Description of Registered Securities as an Exhibit to Form 10-K
The SEC adopted amendments to Item 601(b)(4) of Regulation S-K requiring companies to attach as an exhibit a description of the class, characteristics and rights of the company securities that have been registered under the Exchange Act. Prior to the amendments, companies were required to attach instruments—such as forms of specimen stock certificates, indentures or certificates of designation—that defined the rights these securities. The amendments would require companies to summarize the material terms of these securities in one exhibit. The goal of the amendment is to facilitate access to such information rather than requiring investors to piece together the information themselves. The amendments do not affect other disclosure requirements, such as filing updated articles of amendment and bylaws, or filing a current report on Form 8-K to disclose modifications to the rights under company securities.

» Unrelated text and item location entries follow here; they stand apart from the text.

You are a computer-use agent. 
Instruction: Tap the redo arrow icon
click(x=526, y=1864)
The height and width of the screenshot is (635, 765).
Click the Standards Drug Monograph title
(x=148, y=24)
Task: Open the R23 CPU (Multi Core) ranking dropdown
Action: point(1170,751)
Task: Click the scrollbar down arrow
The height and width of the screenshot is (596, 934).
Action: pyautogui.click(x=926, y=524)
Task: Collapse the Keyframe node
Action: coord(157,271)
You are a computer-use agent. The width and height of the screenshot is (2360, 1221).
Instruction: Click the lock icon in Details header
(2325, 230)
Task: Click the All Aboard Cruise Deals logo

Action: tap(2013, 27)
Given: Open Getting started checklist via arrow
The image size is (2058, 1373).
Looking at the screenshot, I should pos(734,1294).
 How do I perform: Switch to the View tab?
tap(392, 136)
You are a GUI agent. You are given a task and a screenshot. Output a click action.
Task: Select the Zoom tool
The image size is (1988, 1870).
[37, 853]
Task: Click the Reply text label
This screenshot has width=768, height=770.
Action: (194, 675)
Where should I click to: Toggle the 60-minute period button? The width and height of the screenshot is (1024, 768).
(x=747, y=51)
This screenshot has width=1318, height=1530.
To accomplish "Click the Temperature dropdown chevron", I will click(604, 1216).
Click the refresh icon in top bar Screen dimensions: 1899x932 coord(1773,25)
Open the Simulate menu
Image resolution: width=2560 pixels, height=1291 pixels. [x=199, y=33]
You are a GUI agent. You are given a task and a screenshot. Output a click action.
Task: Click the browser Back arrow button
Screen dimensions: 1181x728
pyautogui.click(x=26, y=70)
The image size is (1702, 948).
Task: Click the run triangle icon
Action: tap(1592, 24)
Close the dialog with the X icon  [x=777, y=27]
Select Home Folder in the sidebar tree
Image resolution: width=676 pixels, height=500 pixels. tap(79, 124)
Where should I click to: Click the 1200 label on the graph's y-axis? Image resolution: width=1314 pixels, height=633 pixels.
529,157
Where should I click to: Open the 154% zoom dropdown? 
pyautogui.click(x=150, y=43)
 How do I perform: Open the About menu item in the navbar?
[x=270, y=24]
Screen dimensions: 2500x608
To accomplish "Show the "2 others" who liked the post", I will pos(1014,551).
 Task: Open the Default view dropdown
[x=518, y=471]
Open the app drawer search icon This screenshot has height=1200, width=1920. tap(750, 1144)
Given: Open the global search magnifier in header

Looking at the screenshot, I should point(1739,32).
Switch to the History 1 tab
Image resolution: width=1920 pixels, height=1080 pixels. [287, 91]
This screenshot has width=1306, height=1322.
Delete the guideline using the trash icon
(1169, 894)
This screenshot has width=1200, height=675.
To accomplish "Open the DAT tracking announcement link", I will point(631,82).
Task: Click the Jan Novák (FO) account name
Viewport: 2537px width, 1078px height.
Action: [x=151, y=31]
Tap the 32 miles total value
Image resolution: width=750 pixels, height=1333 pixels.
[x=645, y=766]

Delinquent Section 16 Filing Disclosure
The SEC adopted amendments to Item 405 of Regulation S-K, covering the disclosure of directors, executive officers and other persons required to file reports disclosing their beneficial ownership of company equity securities under Section 16 of the Exchange Act, but who fail to file such reports in a timely manner. The SEC adopted amendments changing the disclosure heading required under Item 405 to “Delinquent Section 16(a) Reports.” The amendments encourage companies to exclude this section if there are no delinquent filings to report. Further, the amendments eliminate the requirement that persons reporting under Section 16 furnish a duplicate of their Section 16 report to the company. After the amendments, companies are permitted to rely solely on the reports electronically filed on EDGAR.
Form Cover Pages
The amendments also revise the cover pages of Forms 10-K, 10-Q and 8-K. Form 10-Q and Form 8-K to include disclosure of the national stock exchange or principal US market for the company’s registered securities. The amendments also revise the cover page of Form 10-K by requiring disclosure of the trading symbol for the company’s securities, if listed on an exchange, and by removing a checkbox that would indicate whether during the most recent fiscal year any person filing reports under Section 16 of the Exchange Act was delinquent in filing such reports.
The SEC’s adoption release further amended the requirements for a public company to tag data on the cover page to its EDGAR filings using Inline XBRL. The SEC aligned the phase-in periods for adoption of Inline XBRL in cover pages with the phase-in periods for adoption of Inline XBRL in operating company financial statement information, which the SEC adopted in 2018.
Both requirements are phased-in based upon the company’s filer status as follows:
In both adopting releases, the SEC clarifies that companies that are domestic filers will be required to comply with Inline XBRL requirements beginning with their first Form 10-Q (not the first form) for a fiscal period ending on or after the applicable compliance date. For example, a company with a calendar fiscal year end that files a Form 10-Q for the period ending June 30, 2019, must tag data on the cover page and within the financial statement information included therein in Inline XBRL. A domestic company with a June 30 fiscal year end will be required to tag cover page and financial statement information starting in its Form 10-Q for the period ending September 30, 2019.
Other notable amendments include limiting the requirements of Item 102 of Regulation S-K to the disclosure of physical property only to the extent that it is material to the registrant and removing the requirement to file as an exhibit any document or part thereof that is incorporated by reference in a filing, and requiring that companies provide hyperlinks to documents incorporated by reference.